El presidente utiliza una exhortación del Papa para subrayar las contradicciones de Abascal, una estrategia que la izquierda ya convirtió en habitual con Francisco

El Papa vuelve al Congreso, y otra vez entra por la puerta de la izquierda. En este caso lo ha invitado Pedro Sánchez, que este miércoles le soltó a Santiago Abascal una cita de la exhortación de León XIV Dilexi te en la que el pontífice denuncia que hay quienes buscan el “desequilibrio” social, dando plena autonomía a “los mercados y la especulación financiera”, y “de ahí que nieguen el derecho de control de los Estados, encargados de velar por el bien común”. “¿Sabe quién lo dijo?”, inquirió Sánchez al líder de Vox, creando un instante de suspense. “...

Nada más y nada menos que León XIV. ¿Qué le parecen estas palabras? ¿Las comparte? Pues evidentemente no lo hace. O se está con el Papa o se está con los agitadores anticatólicos de la ilustración oscura. Explique a sus votantes con quién está usted y si es coherente con ello”. Así que otra vez regresa al pontífice al argumentario de una voz de la izquierda, y de nuevo —como ocurría con Francisco— como ariete para subrayar contradicciones ajenas.

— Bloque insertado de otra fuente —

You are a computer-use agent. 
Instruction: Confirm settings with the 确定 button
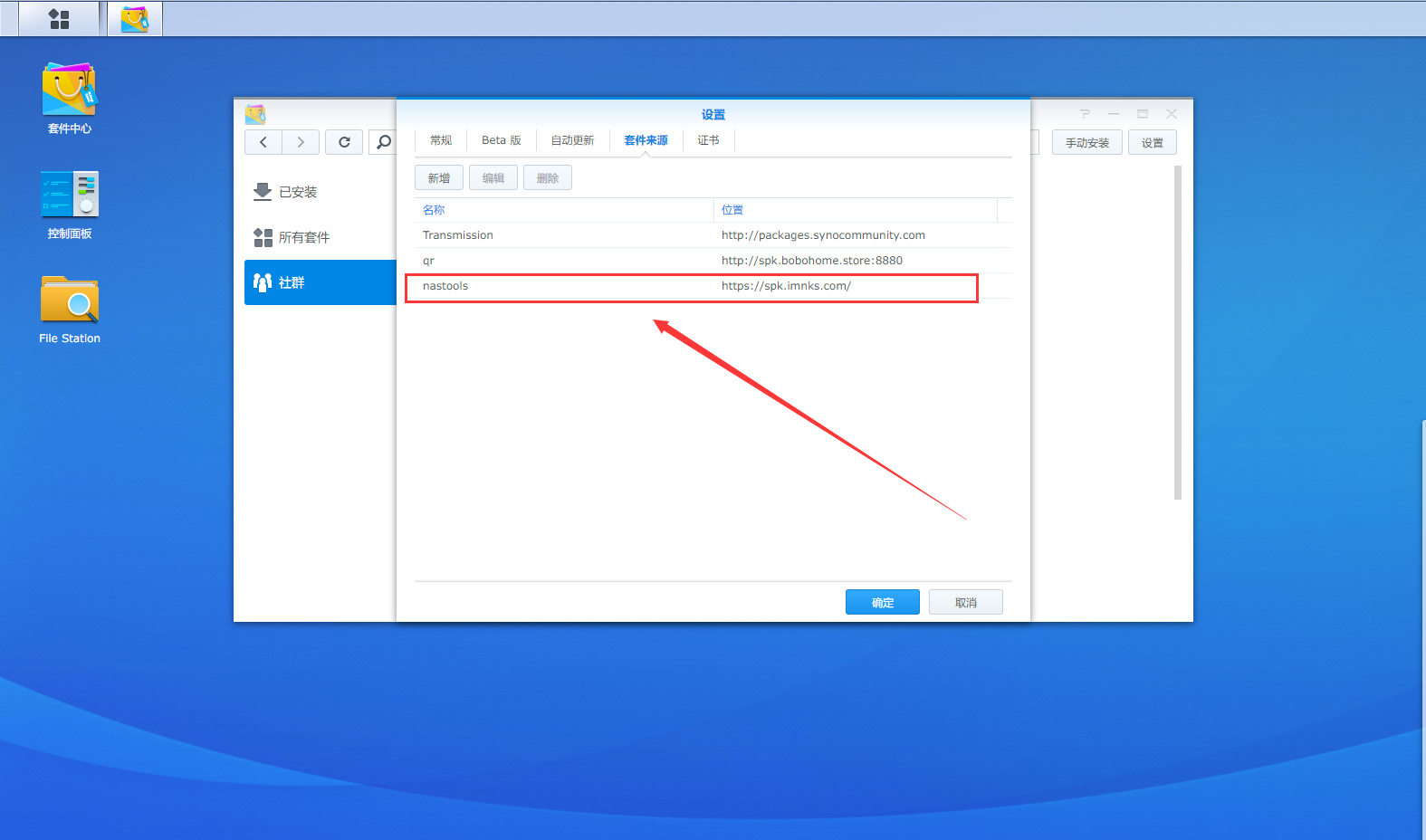(x=882, y=603)
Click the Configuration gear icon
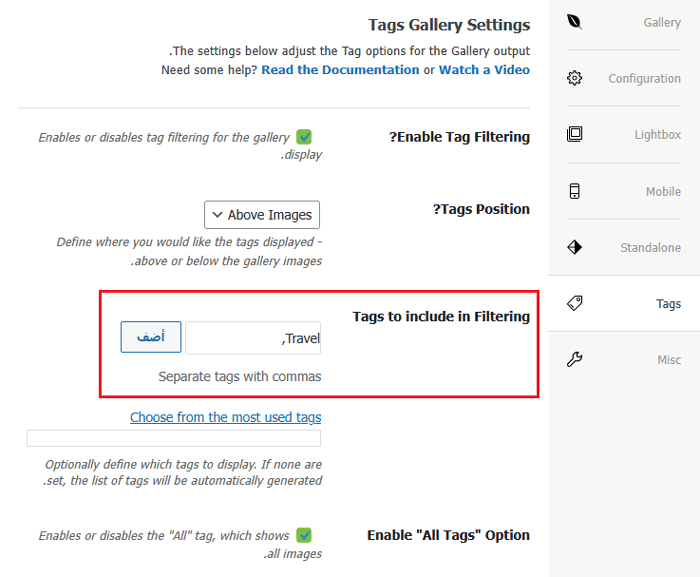 click(574, 78)
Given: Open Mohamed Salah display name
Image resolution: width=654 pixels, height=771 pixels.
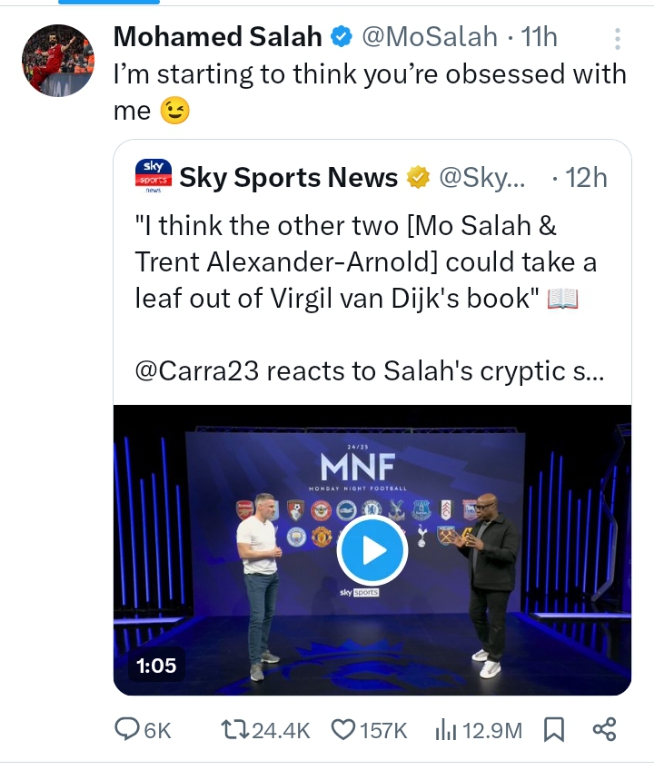Looking at the screenshot, I should coord(218,37).
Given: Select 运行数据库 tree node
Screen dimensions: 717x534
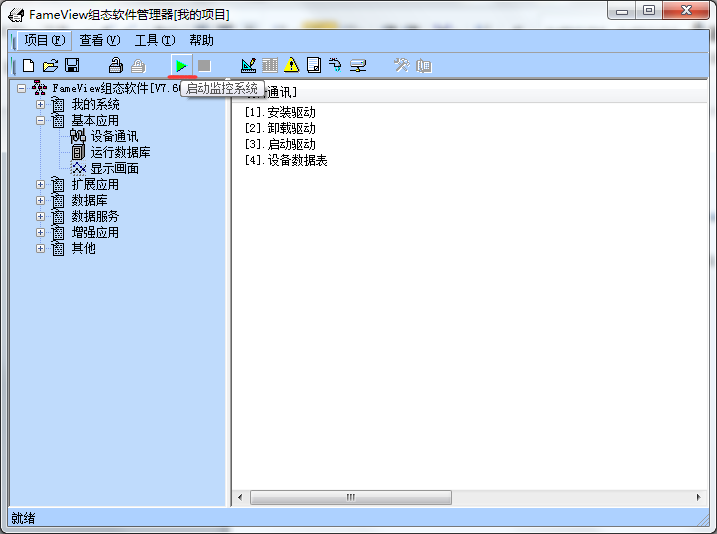Looking at the screenshot, I should 120,153.
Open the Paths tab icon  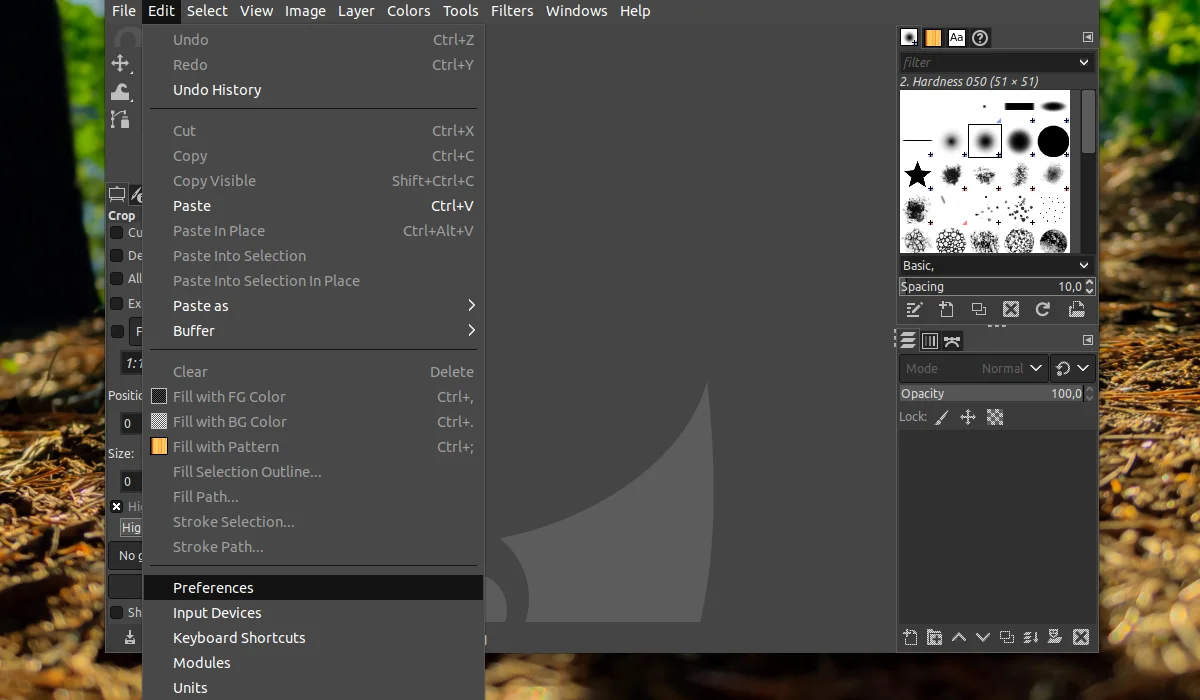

Que el obispo de Roma aflore en los discursos progresistas, fenómeno frecuente con Francisco y que ahora asoma con León XIV, no ha sido ni mucho menos la regla en España. “Con la Iglesia hemos topao“, dice la expresión castiza, que en algunos oídos resuena como un recordatorio del pétreo contrarreformismo de la institución. “España martillo de herejes, luz de Trento. Esta es nuestra grandeza y nuestra unidad. No tenemos otra”, escribió Menéndez Pelayo sobre una nación donde la secular alianza entre trono y altar ha suscitado por siglos el recelo de liberales y progresistas. Mucho hizo por aquilatar ese recelo el nacionalcatolicismo, privilegiada incrustación de la Iglesia en el Estado, y ya en democracia los papados conservadores de Juan Pablo II y Benedicto XVI, que consolidaron al otro lado del arco ideológico una fuerte desconfianza hacia la silla de Pedro. ¿Resultado? La mirada de sospecha de la izquierda hacia Roma ha sido la norma.